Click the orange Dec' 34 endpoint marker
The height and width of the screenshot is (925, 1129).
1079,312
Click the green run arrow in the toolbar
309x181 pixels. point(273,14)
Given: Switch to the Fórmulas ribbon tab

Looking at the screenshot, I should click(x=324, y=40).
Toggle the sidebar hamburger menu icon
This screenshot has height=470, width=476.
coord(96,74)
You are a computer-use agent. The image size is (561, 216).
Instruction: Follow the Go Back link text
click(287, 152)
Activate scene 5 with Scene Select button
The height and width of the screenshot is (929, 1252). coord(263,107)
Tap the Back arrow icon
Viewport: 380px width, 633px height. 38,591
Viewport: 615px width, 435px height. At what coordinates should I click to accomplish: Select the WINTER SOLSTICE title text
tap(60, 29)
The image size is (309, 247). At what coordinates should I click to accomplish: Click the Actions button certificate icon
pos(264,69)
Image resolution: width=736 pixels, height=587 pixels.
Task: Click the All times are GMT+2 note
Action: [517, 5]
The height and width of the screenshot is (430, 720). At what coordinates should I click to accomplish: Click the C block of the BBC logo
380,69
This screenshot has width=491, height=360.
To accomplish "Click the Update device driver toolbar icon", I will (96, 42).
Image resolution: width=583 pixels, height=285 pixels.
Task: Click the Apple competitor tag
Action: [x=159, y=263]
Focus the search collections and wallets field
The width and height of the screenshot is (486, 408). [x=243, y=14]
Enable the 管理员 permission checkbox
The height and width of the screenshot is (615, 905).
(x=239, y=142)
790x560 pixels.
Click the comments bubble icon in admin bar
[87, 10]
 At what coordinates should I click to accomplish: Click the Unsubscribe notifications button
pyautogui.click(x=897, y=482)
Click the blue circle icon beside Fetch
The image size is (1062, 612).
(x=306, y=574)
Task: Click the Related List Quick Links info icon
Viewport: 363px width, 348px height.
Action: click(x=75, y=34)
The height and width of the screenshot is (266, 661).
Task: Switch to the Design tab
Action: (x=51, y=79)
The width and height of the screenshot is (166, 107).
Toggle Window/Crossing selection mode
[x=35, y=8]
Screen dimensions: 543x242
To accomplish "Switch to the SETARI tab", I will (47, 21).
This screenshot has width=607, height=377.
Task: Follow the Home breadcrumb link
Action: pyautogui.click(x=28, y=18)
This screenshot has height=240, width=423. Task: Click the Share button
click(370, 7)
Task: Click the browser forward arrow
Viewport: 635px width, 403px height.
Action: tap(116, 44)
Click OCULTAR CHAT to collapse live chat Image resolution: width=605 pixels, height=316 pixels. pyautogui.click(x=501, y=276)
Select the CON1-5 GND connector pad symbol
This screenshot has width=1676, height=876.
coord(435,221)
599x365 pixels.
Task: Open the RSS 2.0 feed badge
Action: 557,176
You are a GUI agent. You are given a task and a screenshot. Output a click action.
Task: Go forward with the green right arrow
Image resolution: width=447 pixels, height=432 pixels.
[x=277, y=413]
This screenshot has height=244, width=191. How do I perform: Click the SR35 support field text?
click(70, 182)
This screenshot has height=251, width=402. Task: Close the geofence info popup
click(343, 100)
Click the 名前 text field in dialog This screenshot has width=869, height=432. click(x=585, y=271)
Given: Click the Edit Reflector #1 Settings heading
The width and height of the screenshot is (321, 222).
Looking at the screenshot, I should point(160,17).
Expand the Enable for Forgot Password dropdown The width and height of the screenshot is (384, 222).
----
→ **WORK REQUEST**:
Could you return all lines from the records that include the word "forward"?

→ **TASK ANSWER**:
Task: Click the browser forward arrow
Task: Go forward with the green right arrow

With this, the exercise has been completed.